Awarded the Music Prize of the City of Vienna for his Piano Sonata Op. 
1. Lived in Berlin from 1925. E. had already devoted himself to the 
labour movement (wrote pieces for worker's choirs) in Vienna, later 
became a radical Marxist. Friendship with B. Brecht, for whom he wrote 
stage and film music, combining elements of classical and light music. 
Spent the years immediately preceding and following World War II as 
well as the war itself (1933-1948) in exile in the Soviet Union, Spain 
and the USA; successful in Hollywood as a writer of film scores and 
music theoretician ( worked with T. W. Adorno).
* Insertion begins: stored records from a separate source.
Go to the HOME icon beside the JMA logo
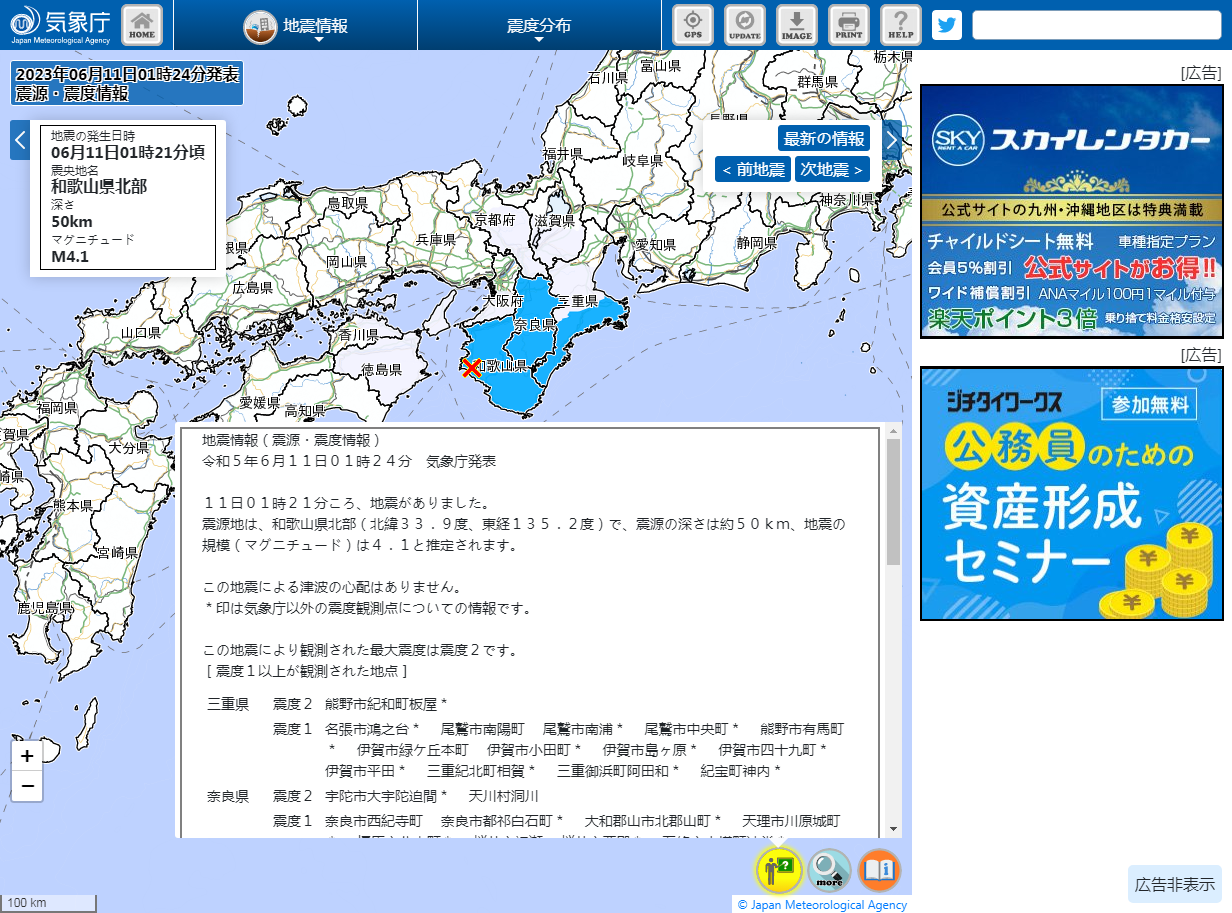tap(141, 25)
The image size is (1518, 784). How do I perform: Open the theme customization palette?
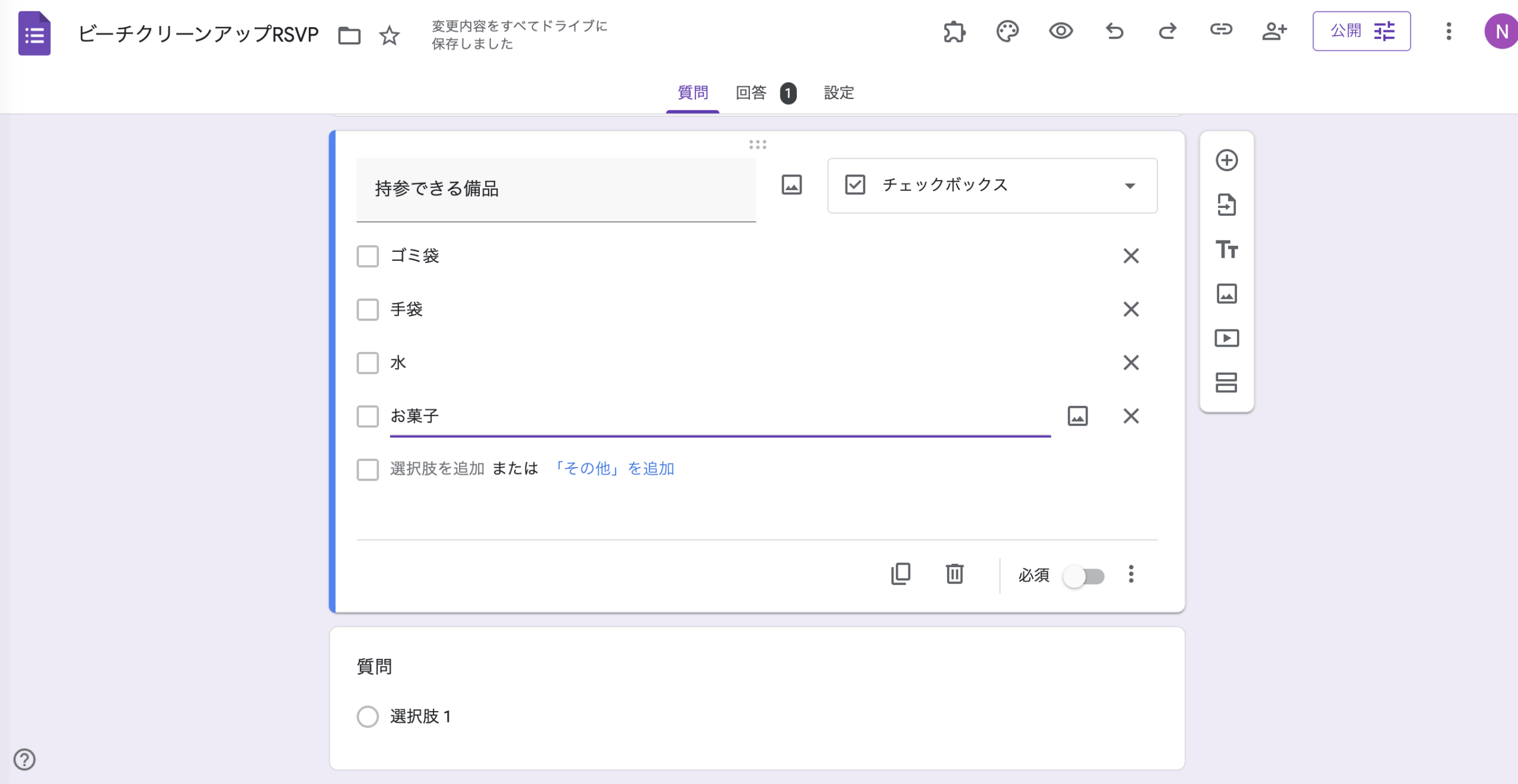point(1007,31)
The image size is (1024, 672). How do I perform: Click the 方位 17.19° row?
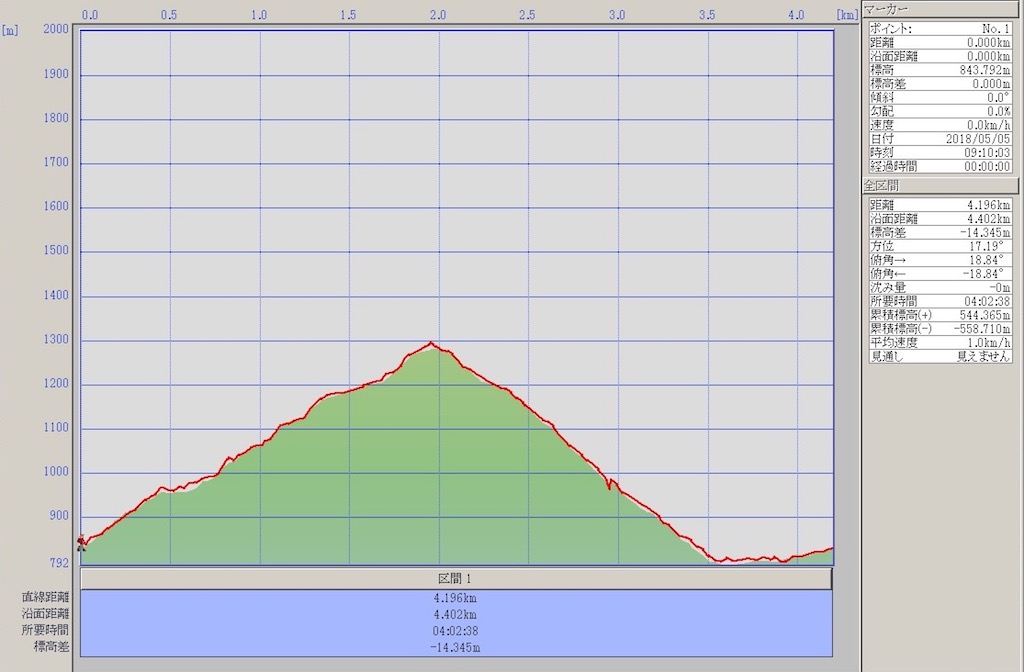click(940, 246)
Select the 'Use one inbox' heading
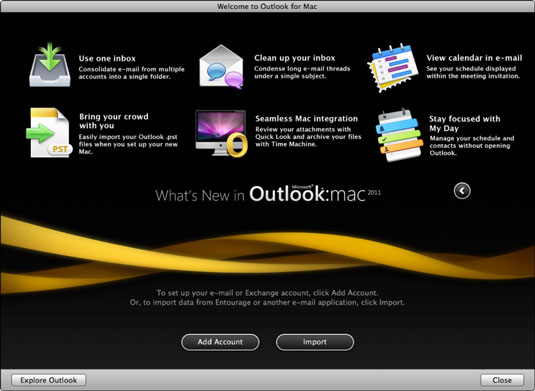 107,58
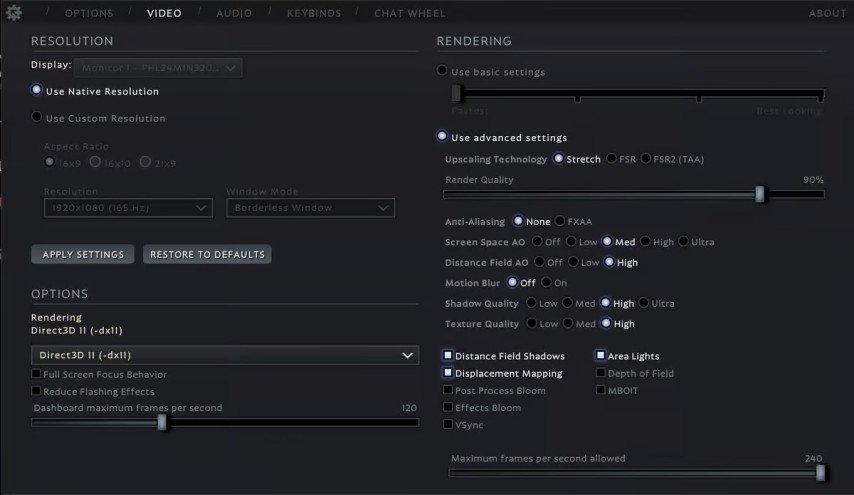This screenshot has height=495, width=854.
Task: Enable FXAA anti-aliasing
Action: pos(560,221)
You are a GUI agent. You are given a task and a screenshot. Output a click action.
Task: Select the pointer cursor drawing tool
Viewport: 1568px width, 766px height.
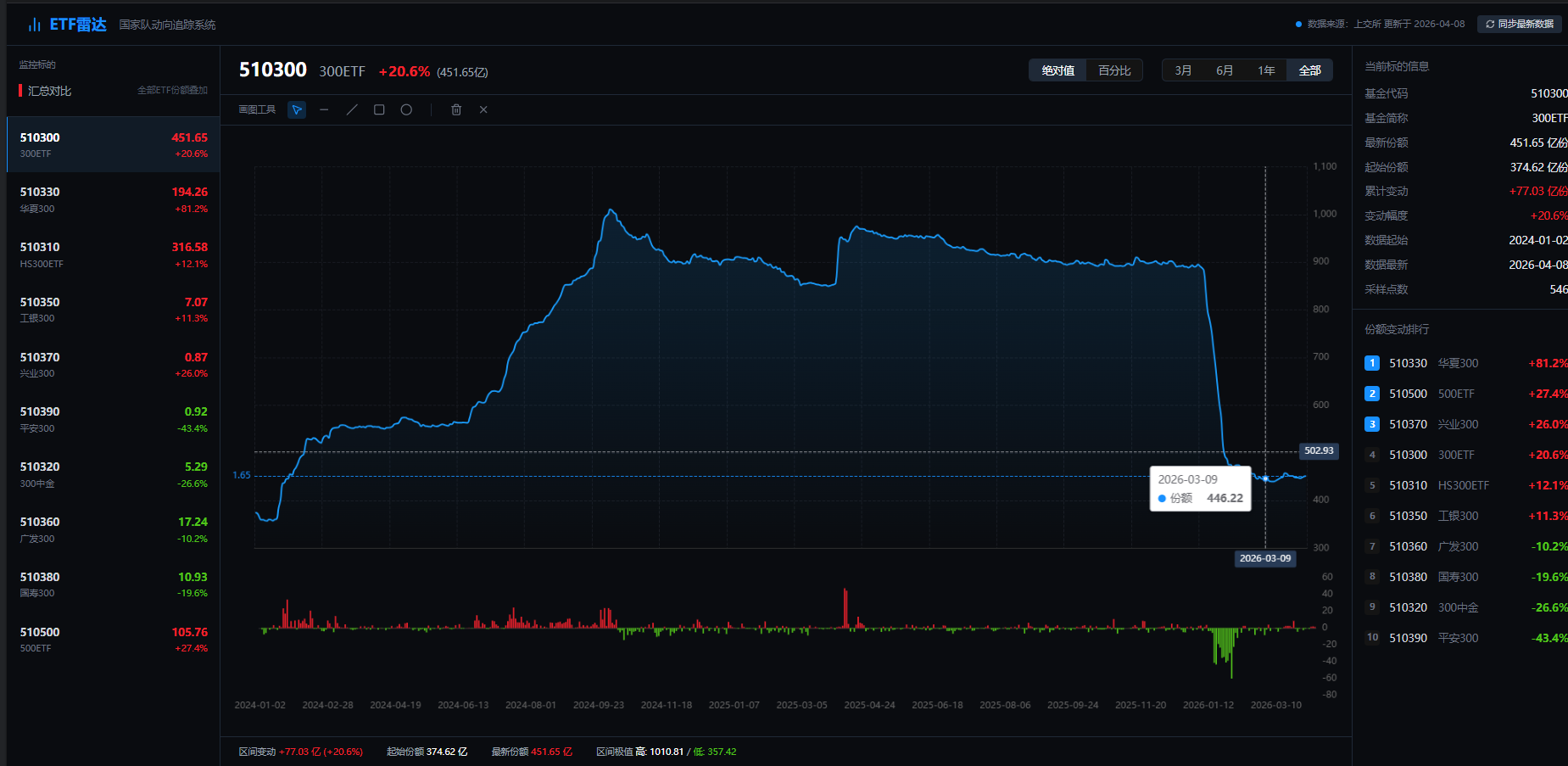coord(297,109)
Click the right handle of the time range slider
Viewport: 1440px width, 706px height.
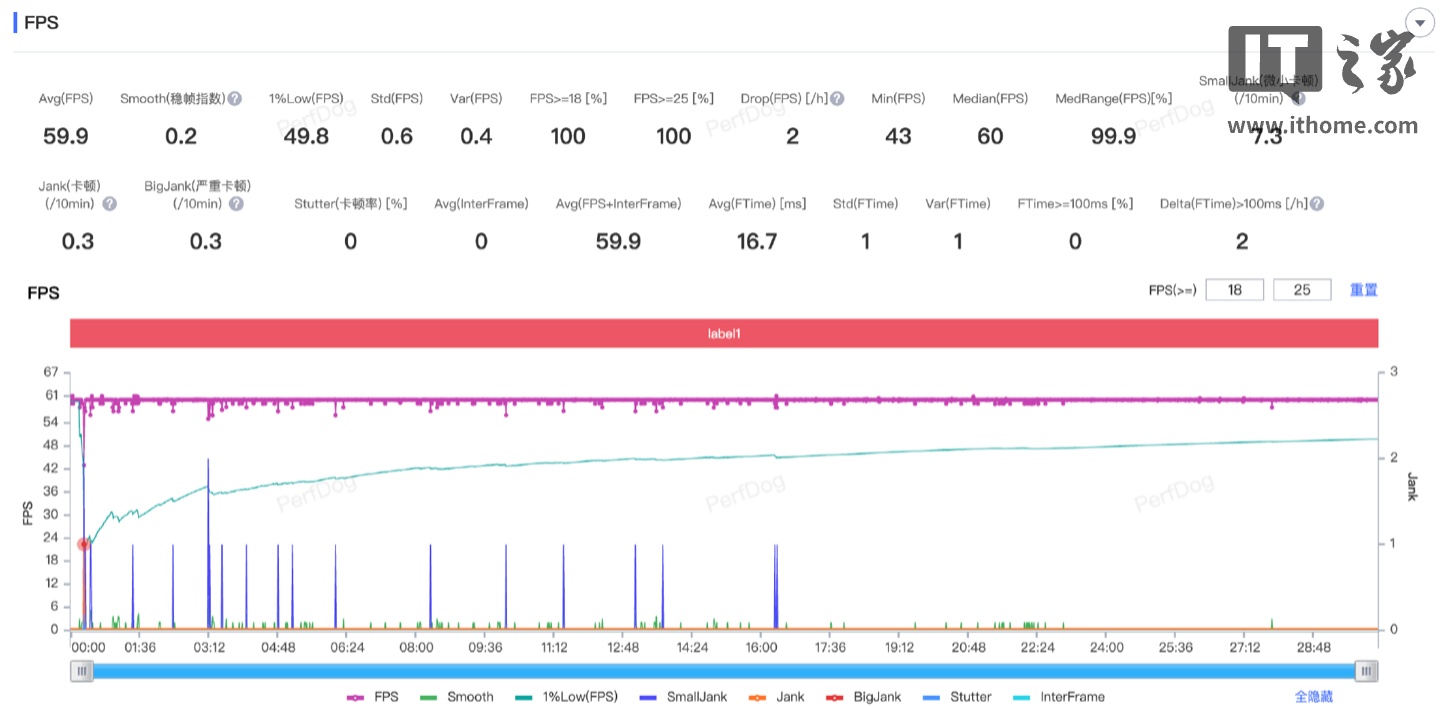tap(1366, 671)
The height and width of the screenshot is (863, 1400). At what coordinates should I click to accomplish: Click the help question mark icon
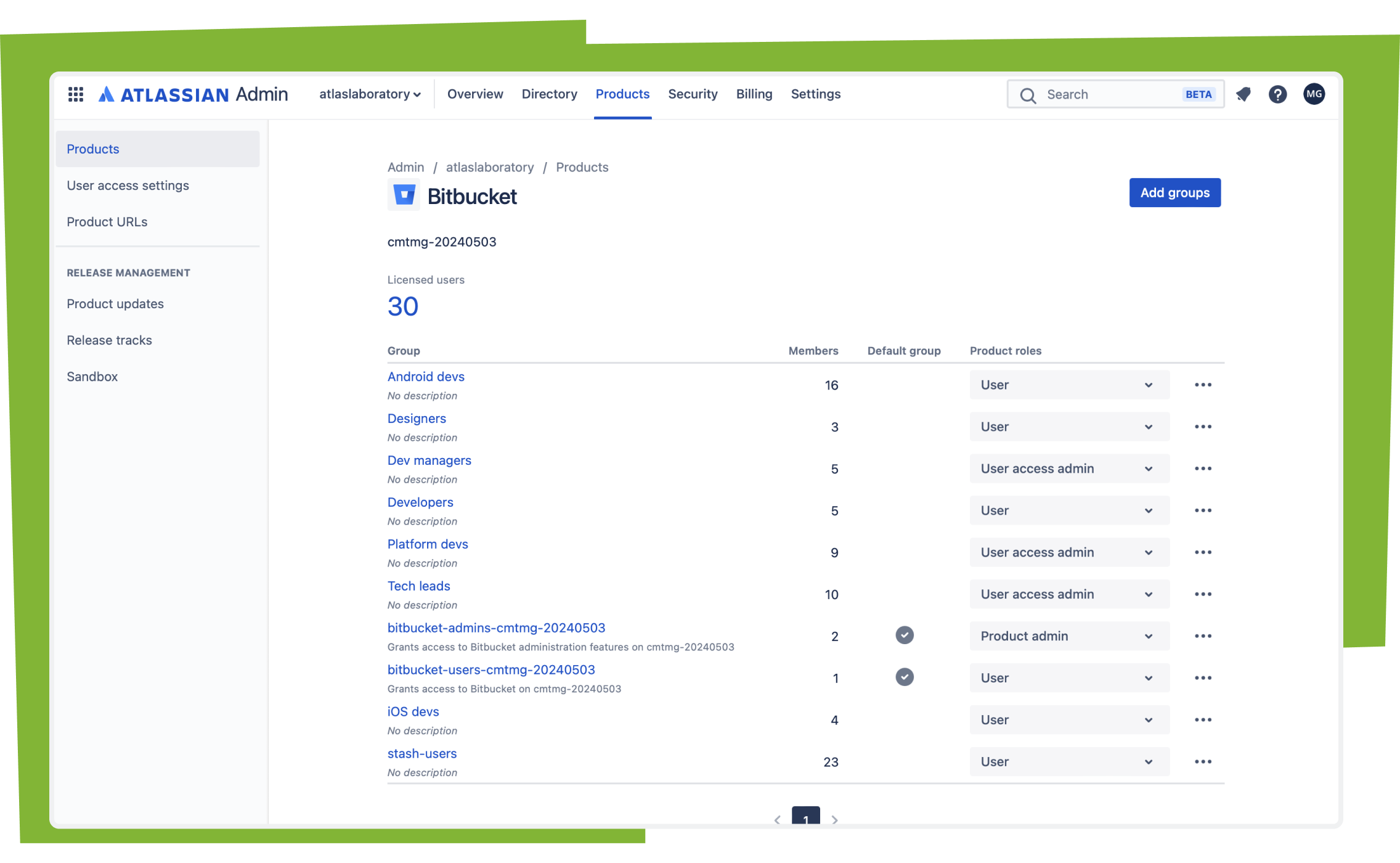click(x=1278, y=94)
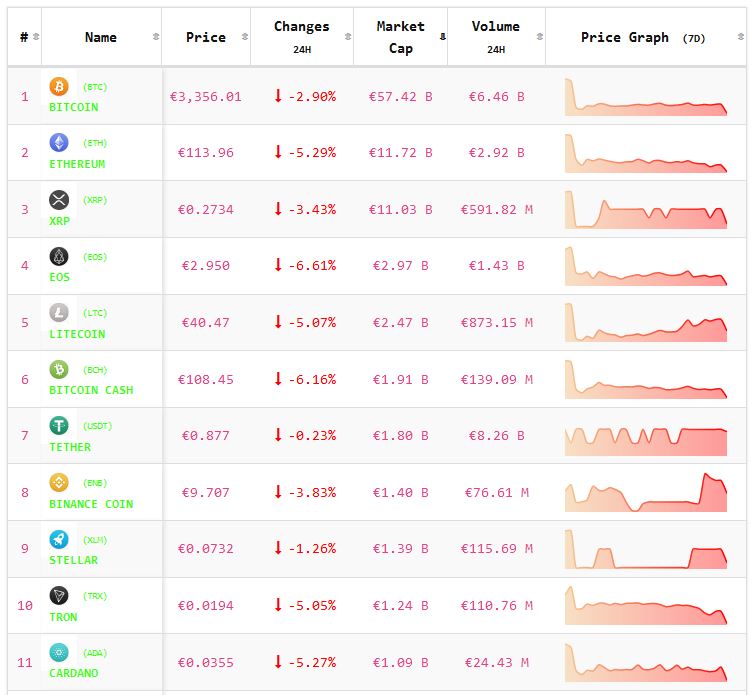This screenshot has width=755, height=695.
Task: Click the Ethereum logo icon
Action: click(x=59, y=143)
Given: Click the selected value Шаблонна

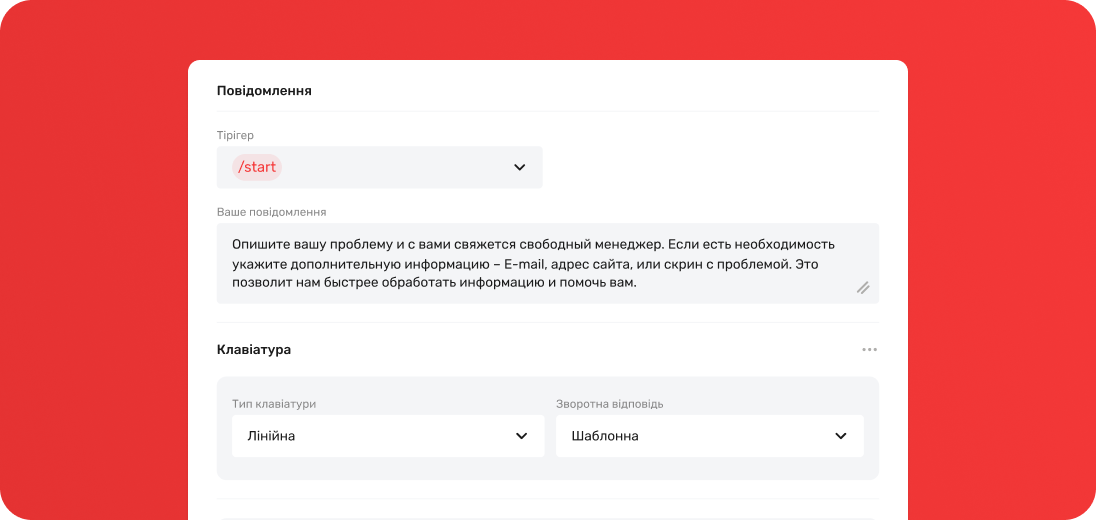Looking at the screenshot, I should pos(605,436).
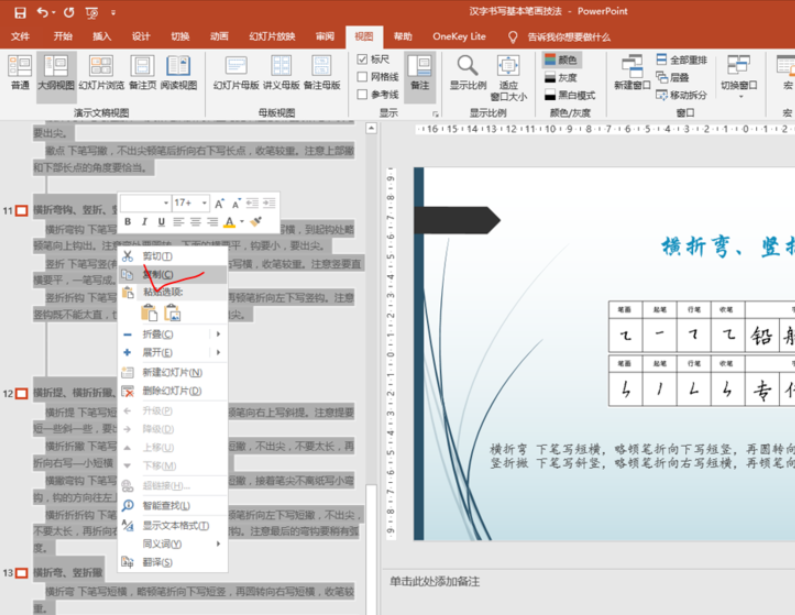Choose 删除幻灯片 (Delete Slide) from context menu
This screenshot has height=615, width=795.
171,391
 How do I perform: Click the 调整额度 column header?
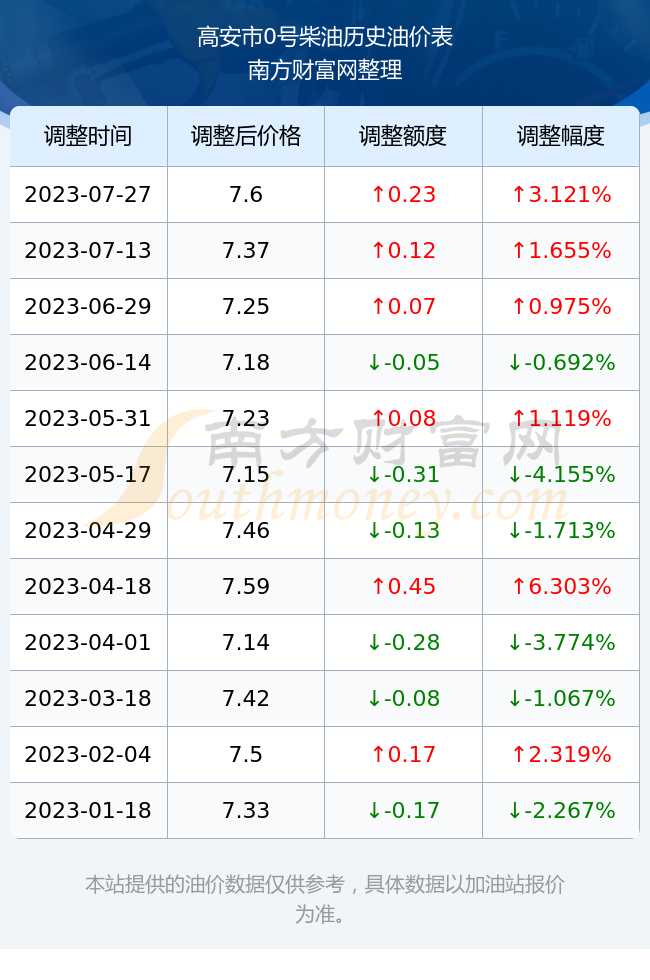pyautogui.click(x=403, y=136)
However, he was 
expelled from the USA in 1948 because of his adherence to Communism; 
lived in Vienna until 1950 and then in the German Democratic Republic 
(for which he wrote the national anthem) until his death.

!Further works
String Quartet, 1938; 14 Arten den Regen zu 
beschreiben, Op. 70, 1941. - Incidental music (e.g. to dramas by F. 
Schiller, W. Shakespeare, J. Nestroy, K. Kraus, J. R. Belcher). -

!Publications
Composing for the films, 1947 (with T. W. Adorno; 
Komposition fuer den Film, 1949), Materialien zu einer Didaktik der 
Musik, 1973. - Edition: H. E. Gesamtausgabe (complete works), ed. by 
A. Duemling, 1998ff.

!Literature
J. Shintani (ed.), H. E. 1898-1962, list of works, 1998; 
F. Hennenberg, H. E., 1998; J. Schebera, H. E., 1998.